Fig. 5: 59-year-old Patient with T lymphoma treated with Cyclophosphamide, Doxorubicin and Vincristine.
CT imaging of mild pneumatosis of the left colonic flexure, with air bubbles (arrows) in the peritoneal cavity, compatible with perforation.
Less frequently are toxicity to the spleen (splenomegaly,
rupture,
atrophy),
pancreas (pancreatitis,
associated more frequently with the administration of L-asparaginase in the treatment of leukemia),
urogenital system (eg renal insufficiency related to cisplatin,
ifosfamide and methotrexate,
hemorrhagic cystitis,
rarely neurological bladder).
- Cardiovascular adverse effects
Toxicity to the cardiovascular system is expressed as a consequence of vascular toxicity with cardiopathies and radiological evidence of cardiac dilatation and pericardial effusion,
hypertension with subsequent cerebral hemorrhages,
venous/arterial thrombosis and vasculitis (fig.6).

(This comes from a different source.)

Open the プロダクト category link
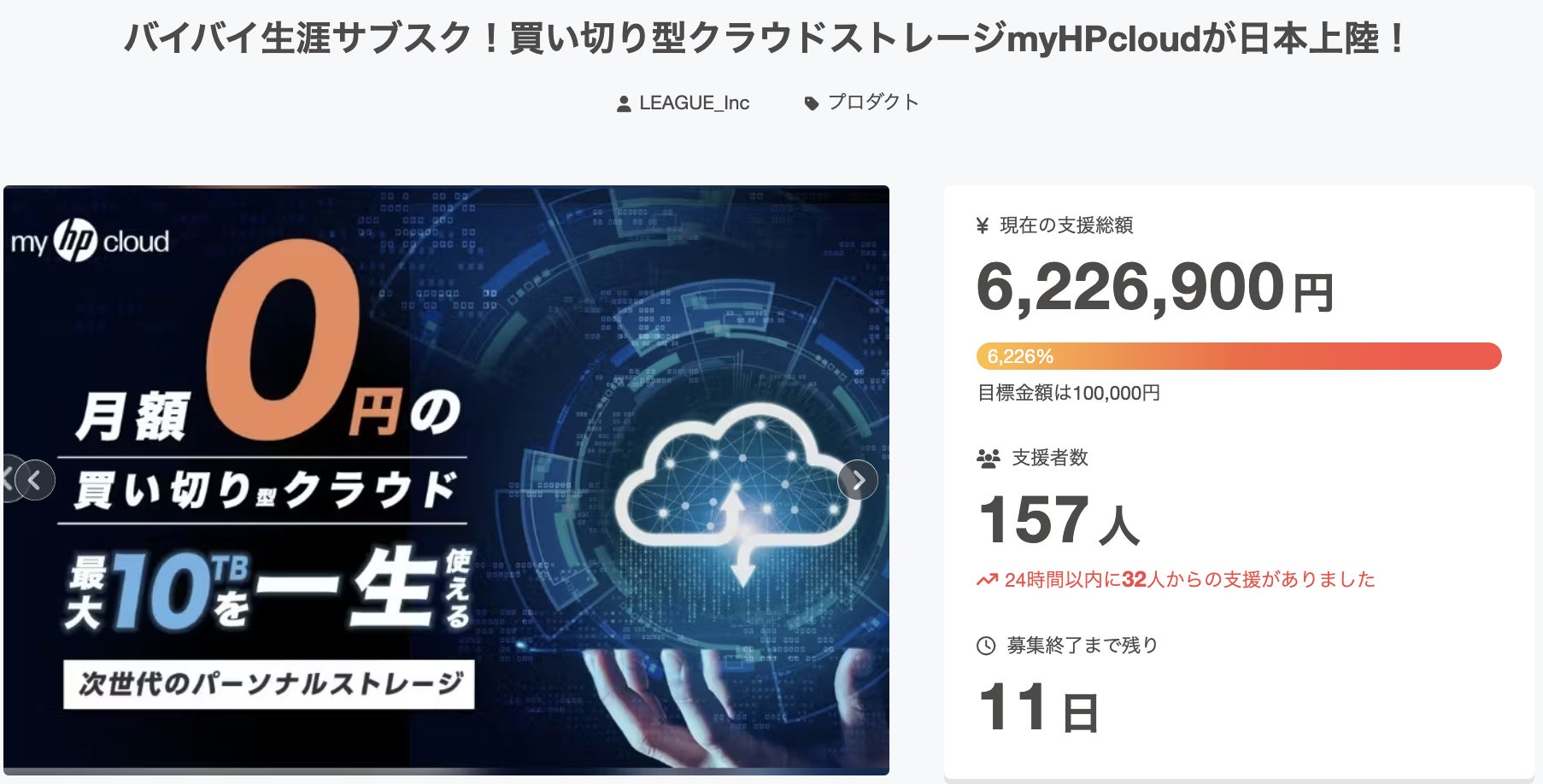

Fig. 6: The same 64-year-old Patient (in figure 2) affected by uterine carcinoma, IV stage FIGO, undergoing radical surgery and chemotherapy (paclitaxel + carboplatin). CT shows also the presence of a floating thrombus in thoracic aorta.
Both classic chemotherapies and target therapies may be associated with the appearance of ascites.
Its only appereance does not indicate disease progression,
but simple fluid retention.
RADIATION SIDE EFFECTS
For assessing radiation damage (tab.
2),
it is essential to know the location and the dose administered.
Acute irradiation toxicity occurs within 3 months after therapy,
and this is a precursor of the chronic effects typically occurring between 6 months and 1 year after treatment and may cause fibrotic phenomena in the treated areas.
Table 2: Main post-radiotherapy complications divided by irradiated organ.
In the thoracic area,
pulmonary fibrosis,
actinic pneumonia,
esophageal dysmotility,
and pericardial effusion can be seen (fig.7).
Fig. 7: 84-year-old Patient affected by renal cell carcinoma with a radiotreated pulmonary metastasis.
CT imaging compatible with parenchymal consolidation after 4 months from treatment.
In the abdominal area,
for example,
intestinal strictures,
post-actinic hepatitis,
pancreatic atrophy and nephritis may develop.
Radiation damage also affects the nervous system (the most frequent example is the brachial plexus neuropathy); in the skeleton,
the irradiated bone undergoes osteopenia and demineralization with consequent pathological fractures,
osteoradionecrosis,
findings not to be confused with metastasis.
Finally,
the risk of the occurrence of secondary neoplasms (eg post-actin sarcomas) is increased.